START Input for this task
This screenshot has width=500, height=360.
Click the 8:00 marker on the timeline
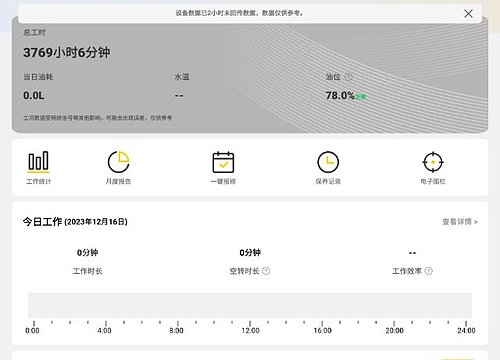tap(176, 330)
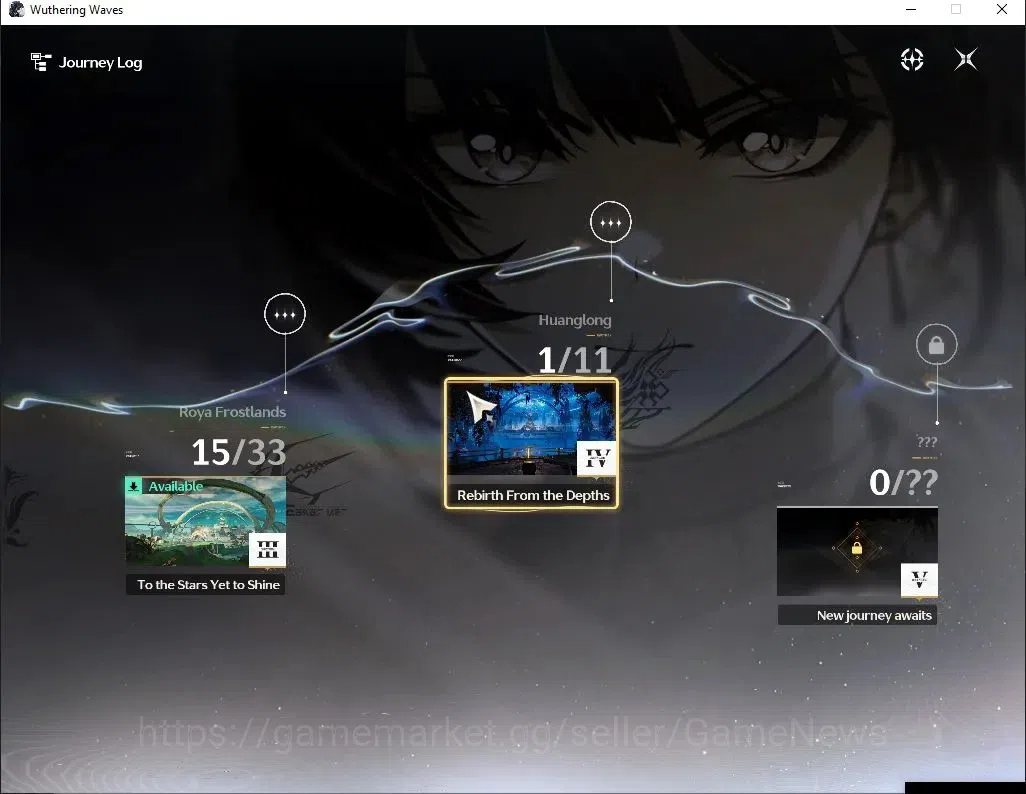Select the New journey awaits label
1026x794 pixels.
click(x=874, y=615)
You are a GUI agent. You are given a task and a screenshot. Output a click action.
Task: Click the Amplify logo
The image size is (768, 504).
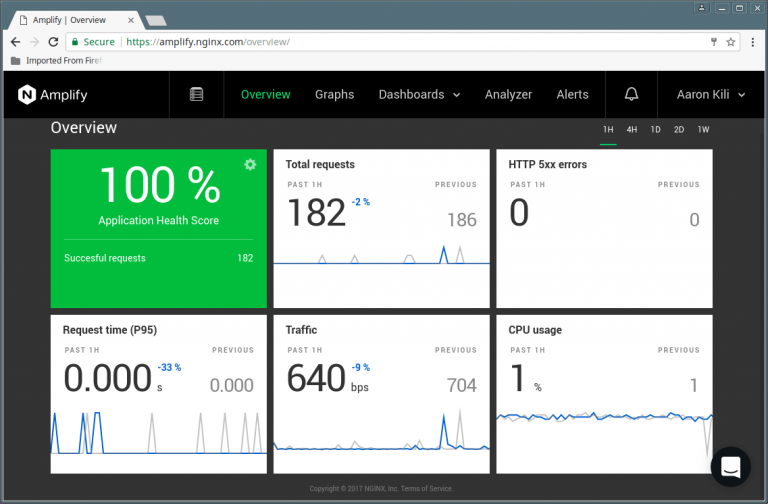click(50, 94)
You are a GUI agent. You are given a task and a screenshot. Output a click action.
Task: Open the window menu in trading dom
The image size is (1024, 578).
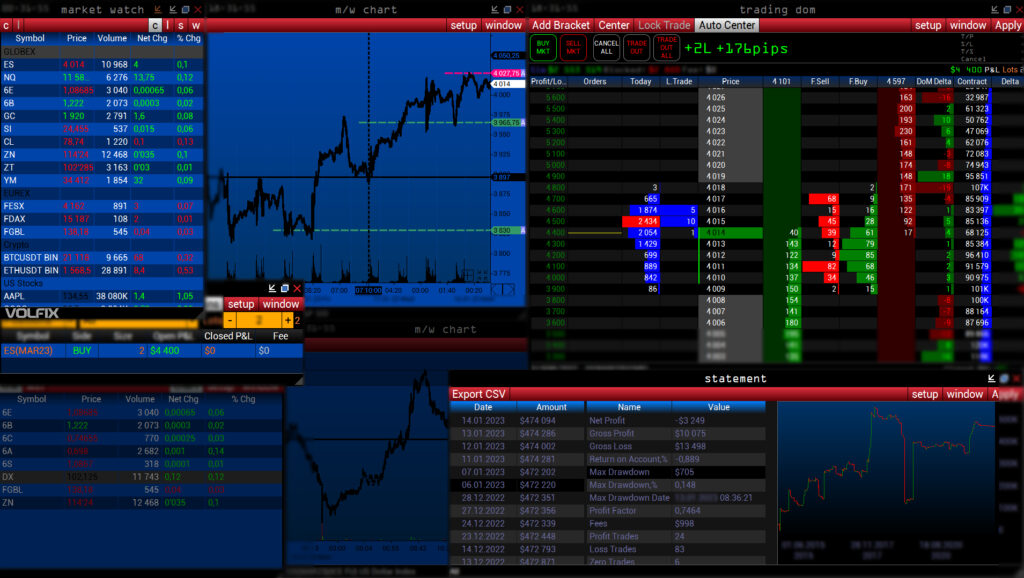967,25
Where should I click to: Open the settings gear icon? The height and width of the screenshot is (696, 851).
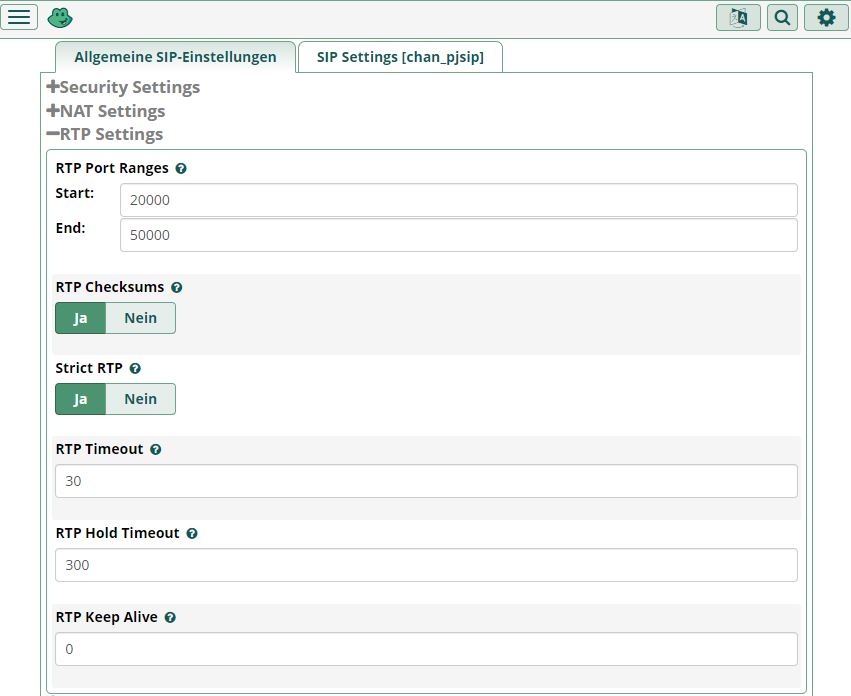(x=826, y=17)
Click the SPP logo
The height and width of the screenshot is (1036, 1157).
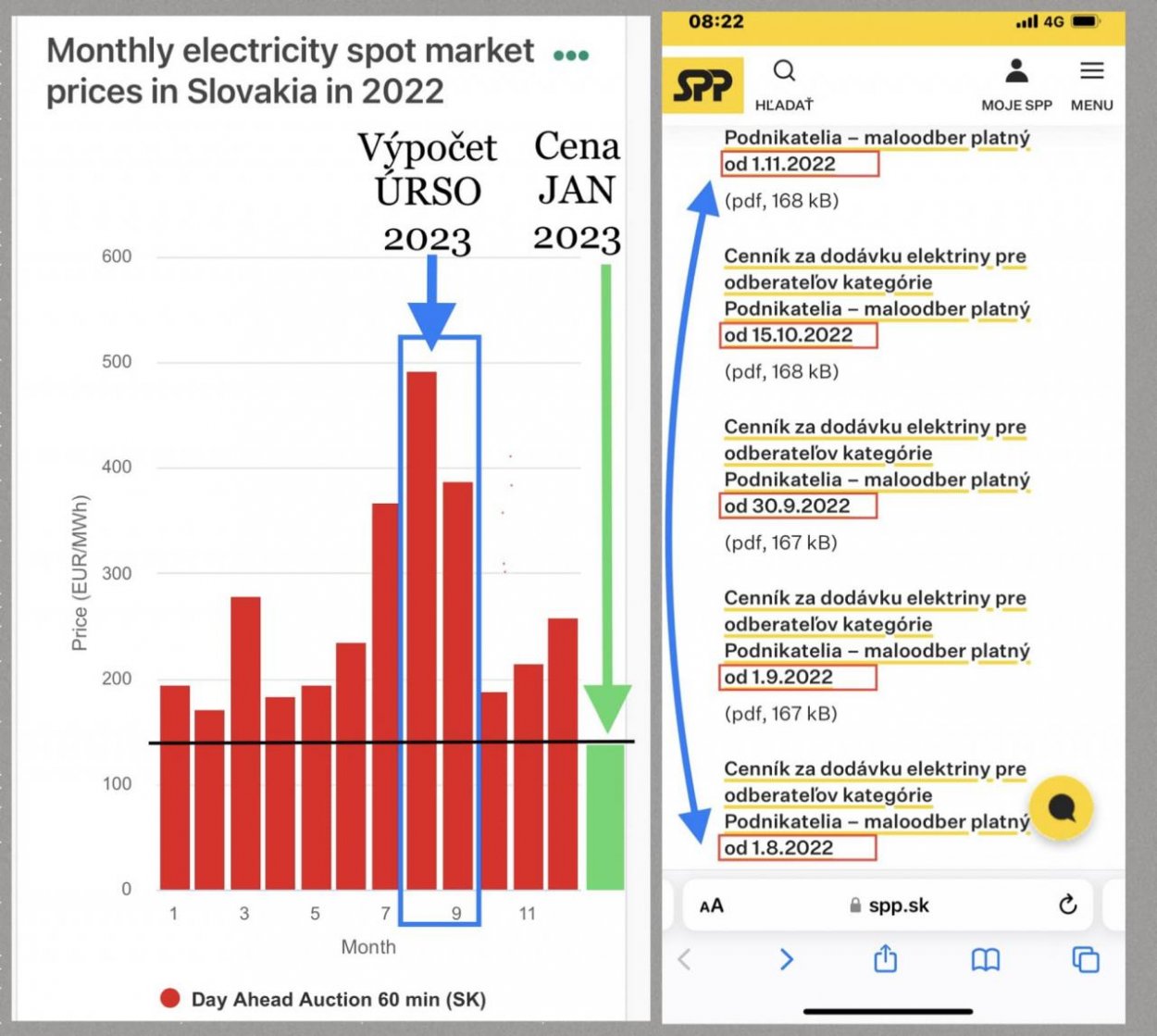[703, 85]
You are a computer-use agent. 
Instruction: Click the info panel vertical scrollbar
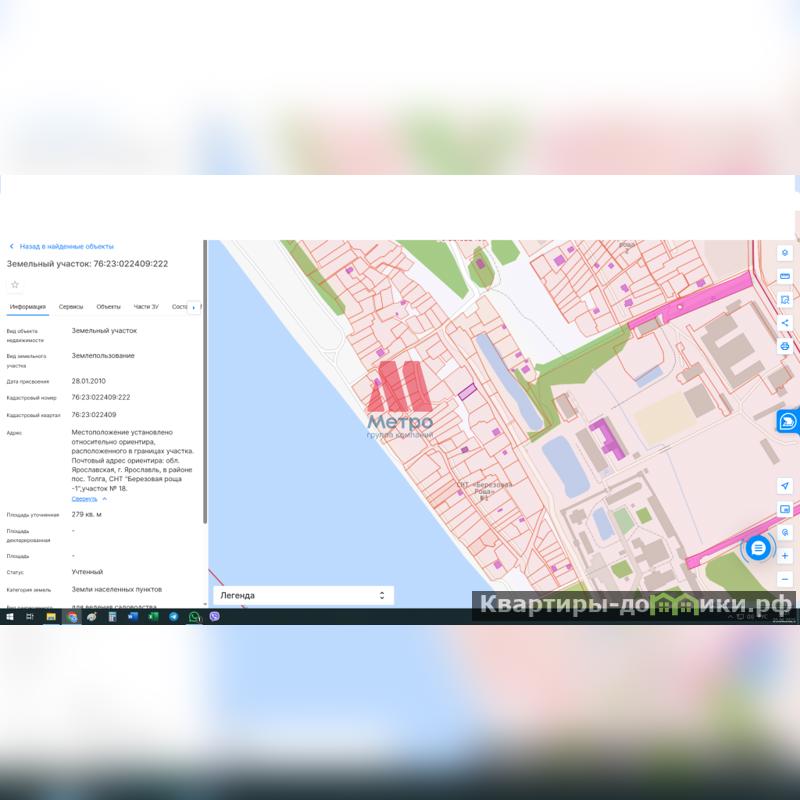pos(204,380)
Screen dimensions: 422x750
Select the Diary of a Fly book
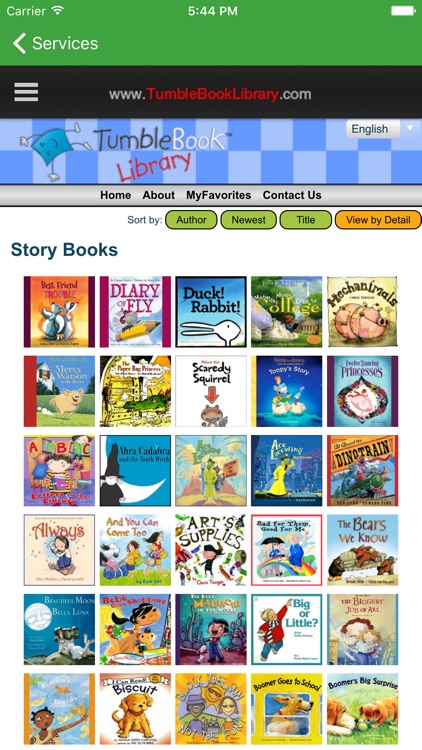(x=135, y=311)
END Input for this task
* _Brief_:
Line by line, write out the records above exactly, skipping the pictures.

* _Result of the exercise_:
This screenshot has width=500, height=360.
Click the 8:00 marker on the timeline
tap(176, 330)
Select the New journey awaits label
1026x794 pixels.
click(x=874, y=615)
You are a GUI agent. You are given a task and a screenshot. Output a click action.
Task: Click the Amplify logo
The image size is (768, 504).
click(50, 94)
You are a GUI agent. You are given a task and a screenshot. Output a click action.
Task: Open the window menu in trading dom
The image size is (1024, 578).
967,25
Where should I click to: Open the settings gear icon? The height and width of the screenshot is (696, 851).
(x=826, y=17)
Click the SPP logo
The height and width of the screenshot is (1036, 1157).
[703, 85]
You are a computer-use agent. 
Instruction: Click the info panel vertical scrollbar
pos(204,380)
Screen dimensions: 422x750
Select the Diary of a Fly book
(x=135, y=311)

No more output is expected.